--- start of Text ---

2025-02-27

Interval Estimation

  • Using data to estimate an interval of potential values for a specific population parameter
  • There are many different types of Interval Estimations in Statistics
    • The most common type is Confidence Intervals
    • Other types include Prediction Intervals, Tolerance Intervals, and more
  • The contrary of Interval Estimation is Point Estimation, which uses a single point/value instead of a range of values.

What are Confidence Intervals?

  • Confidence Intervals are intervals that are used for the estimation of a certain parameter for a population for a given confidence level
  • Example of these population parameters include the mean, standard deviation, and proportion of a population
  • Formula for calculating the confidence interval of the mean of a population:

\[\text{Confidence Interval} = \bar{x} \pm z \frac{s}{\sqrt{n}}\] In this formula, \(\bar{x}\) is the mean of the sample, \(z\) is the z-score for the given confidence level, \(s\) is the standard deviation of the sample, and \(n\) is the size of the sample.

Example of Calculating the Confidence Interval of the Population Mean:

Assume we want the find the 95% confidence interval of the mean of exam grades of a population of students. A sample of 12 students is selected, with a sample mean of 85.2 and a sample standard deviation of 4.5.

For this example, let us assign the following values: \(\bar{x} = 85.2,s = 4.5, n = 12\)

Calculating the z-score gives us \(z = 1.645\).

--- end of Text ---
--- start of Data excerpts ---

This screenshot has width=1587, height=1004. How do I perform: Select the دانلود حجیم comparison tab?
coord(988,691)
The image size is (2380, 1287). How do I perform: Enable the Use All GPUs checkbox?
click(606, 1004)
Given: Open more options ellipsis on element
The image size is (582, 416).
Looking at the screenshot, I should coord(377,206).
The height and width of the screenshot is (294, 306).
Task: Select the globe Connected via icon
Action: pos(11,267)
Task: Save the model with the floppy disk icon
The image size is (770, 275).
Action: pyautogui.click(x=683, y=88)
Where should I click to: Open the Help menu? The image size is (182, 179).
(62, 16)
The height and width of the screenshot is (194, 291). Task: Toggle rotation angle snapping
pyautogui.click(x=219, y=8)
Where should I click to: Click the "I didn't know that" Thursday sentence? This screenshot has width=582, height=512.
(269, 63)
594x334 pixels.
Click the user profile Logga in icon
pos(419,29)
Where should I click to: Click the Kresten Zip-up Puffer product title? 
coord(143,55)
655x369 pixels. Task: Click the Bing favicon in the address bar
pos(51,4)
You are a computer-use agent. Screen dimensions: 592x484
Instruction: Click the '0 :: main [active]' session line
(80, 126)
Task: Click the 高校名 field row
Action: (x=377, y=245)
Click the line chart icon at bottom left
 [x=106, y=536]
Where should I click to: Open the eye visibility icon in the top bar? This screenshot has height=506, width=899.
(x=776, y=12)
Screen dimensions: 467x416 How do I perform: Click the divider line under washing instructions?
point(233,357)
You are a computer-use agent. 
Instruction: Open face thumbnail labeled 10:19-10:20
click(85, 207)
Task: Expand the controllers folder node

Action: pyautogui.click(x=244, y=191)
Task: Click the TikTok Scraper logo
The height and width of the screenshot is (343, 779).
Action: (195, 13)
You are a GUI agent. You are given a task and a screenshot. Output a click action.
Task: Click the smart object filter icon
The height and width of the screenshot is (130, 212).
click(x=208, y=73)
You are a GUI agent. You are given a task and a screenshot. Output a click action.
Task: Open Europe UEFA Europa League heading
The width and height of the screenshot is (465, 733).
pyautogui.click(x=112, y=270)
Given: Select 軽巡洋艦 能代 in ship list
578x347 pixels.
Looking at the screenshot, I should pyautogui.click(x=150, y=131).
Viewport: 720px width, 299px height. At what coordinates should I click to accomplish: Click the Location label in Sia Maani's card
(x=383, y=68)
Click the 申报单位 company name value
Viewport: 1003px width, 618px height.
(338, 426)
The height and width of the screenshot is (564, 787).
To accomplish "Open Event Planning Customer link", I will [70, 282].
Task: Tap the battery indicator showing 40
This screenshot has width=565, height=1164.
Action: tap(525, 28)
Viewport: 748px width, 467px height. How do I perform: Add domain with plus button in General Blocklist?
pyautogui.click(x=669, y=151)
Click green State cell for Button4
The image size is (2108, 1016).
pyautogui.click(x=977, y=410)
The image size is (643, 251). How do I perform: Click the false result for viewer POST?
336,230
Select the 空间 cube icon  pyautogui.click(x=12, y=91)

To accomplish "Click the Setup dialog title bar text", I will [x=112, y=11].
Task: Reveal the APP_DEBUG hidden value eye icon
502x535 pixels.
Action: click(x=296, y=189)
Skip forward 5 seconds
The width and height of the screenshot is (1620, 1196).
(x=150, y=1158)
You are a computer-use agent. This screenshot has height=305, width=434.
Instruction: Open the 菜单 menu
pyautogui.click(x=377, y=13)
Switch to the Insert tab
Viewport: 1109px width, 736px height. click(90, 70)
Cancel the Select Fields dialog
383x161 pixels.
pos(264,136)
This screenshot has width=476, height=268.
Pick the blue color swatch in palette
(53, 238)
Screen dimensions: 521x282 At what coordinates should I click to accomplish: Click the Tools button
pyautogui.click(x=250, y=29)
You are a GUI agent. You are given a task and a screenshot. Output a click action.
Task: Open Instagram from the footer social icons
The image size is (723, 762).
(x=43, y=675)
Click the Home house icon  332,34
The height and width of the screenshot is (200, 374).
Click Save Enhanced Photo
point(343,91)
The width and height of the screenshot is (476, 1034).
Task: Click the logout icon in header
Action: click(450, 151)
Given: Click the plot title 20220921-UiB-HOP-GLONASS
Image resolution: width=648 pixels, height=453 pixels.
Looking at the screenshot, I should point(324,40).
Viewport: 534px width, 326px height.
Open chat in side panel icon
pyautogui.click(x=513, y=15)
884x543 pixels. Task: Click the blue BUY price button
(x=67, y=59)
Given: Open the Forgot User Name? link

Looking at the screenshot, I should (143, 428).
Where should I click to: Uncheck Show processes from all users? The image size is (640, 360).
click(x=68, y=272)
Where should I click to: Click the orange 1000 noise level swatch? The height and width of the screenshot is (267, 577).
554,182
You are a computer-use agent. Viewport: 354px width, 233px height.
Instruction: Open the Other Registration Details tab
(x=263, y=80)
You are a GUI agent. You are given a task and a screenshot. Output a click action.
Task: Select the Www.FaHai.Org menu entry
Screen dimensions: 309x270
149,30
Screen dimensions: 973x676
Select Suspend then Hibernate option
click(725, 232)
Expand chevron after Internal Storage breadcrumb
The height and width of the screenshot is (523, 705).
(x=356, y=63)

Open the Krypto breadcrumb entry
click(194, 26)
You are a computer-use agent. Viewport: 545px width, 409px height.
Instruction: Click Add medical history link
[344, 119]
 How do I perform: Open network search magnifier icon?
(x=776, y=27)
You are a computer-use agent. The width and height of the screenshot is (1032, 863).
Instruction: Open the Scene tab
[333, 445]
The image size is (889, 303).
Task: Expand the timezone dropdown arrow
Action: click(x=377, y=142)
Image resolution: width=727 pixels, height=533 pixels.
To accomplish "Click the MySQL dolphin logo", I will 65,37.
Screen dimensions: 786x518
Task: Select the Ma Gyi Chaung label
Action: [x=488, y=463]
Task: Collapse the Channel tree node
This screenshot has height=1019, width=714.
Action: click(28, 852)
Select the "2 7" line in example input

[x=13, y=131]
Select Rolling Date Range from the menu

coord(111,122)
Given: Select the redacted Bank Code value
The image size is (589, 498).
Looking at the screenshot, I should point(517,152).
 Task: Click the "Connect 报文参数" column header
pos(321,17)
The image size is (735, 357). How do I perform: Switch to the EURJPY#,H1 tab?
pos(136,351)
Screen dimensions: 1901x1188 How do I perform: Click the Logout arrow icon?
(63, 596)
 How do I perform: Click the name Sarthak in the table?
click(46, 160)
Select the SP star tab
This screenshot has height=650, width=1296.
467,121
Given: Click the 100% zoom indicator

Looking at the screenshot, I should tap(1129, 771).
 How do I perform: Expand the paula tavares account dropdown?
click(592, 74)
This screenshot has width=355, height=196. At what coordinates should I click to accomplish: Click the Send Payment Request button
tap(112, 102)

--- end of Data excerpts ---

### Instruction 1
Repeat the part of the interval estimation text starting at "Example of Calculating" and ending at "deviation of 4.5.".
### Instruction 2
In the interval estimation text, which type of interval estimation is named as the most common?
### Instruction 3
Please continue the interval estimation text from where it stops.
These rows were drawn from a different source than the text.

### Reply 1
Example of Calculating the Confidence Interval of the Population Mean:

Assume we want the find the 95% confidence interval of the mean of exam grades of a population of students. A sample of 12 students is selected, with a sample mean of 85.2 and a sample standard deviation of 4.5.

### Reply 2
Confidence Intervals

### Reply 3
Using the formula, we get \(\bar{x} \pm z \frac{s}{\sqrt{n}} = 85.2 \pm 1.645 \frac{4.5}{\sqrt{12}}\).

Thus, the Lower Bounds is 83.063 and the Upper Bounds is 87.337.

Confidence Intervals of the Population Means of Movie Ratings By Year:

Let’s assume we want to the find the 99% confidence interval of the mean ratings of random samples of movies per year from the years 1990 to 2000.

First, we will find the ratings of 50 random movies per year, from 1990 to 2000.

library(ggplot2movies)
set.seed(123)
sampleRatings = c()
for(year in 1990:2000) {
  movieRatingsForSpecificYear = movies[movies$year == year, 5]
  sampleRatings = cbind(sampleRatings, 
                movieRatingsForSpecificYear
                [sample(1:length(movieRatingsForSpecificYear), 50)])
}

Calculating the Confidence Intervals of the Population Means of Movie Ratings By Year:

Next, we will use the formula to calculate the confidence intervals of the means of the population.

sampleMeansOfPopulation = apply(sampleRatings, 2, mean)
sampleStandardDevs = apply(sampleRatings, 2, sd)
sampleSize = nrow(sampleRatings)
zScoreForConfidenceLevel = qnorm(1 - ((1 - 0.99) / 2))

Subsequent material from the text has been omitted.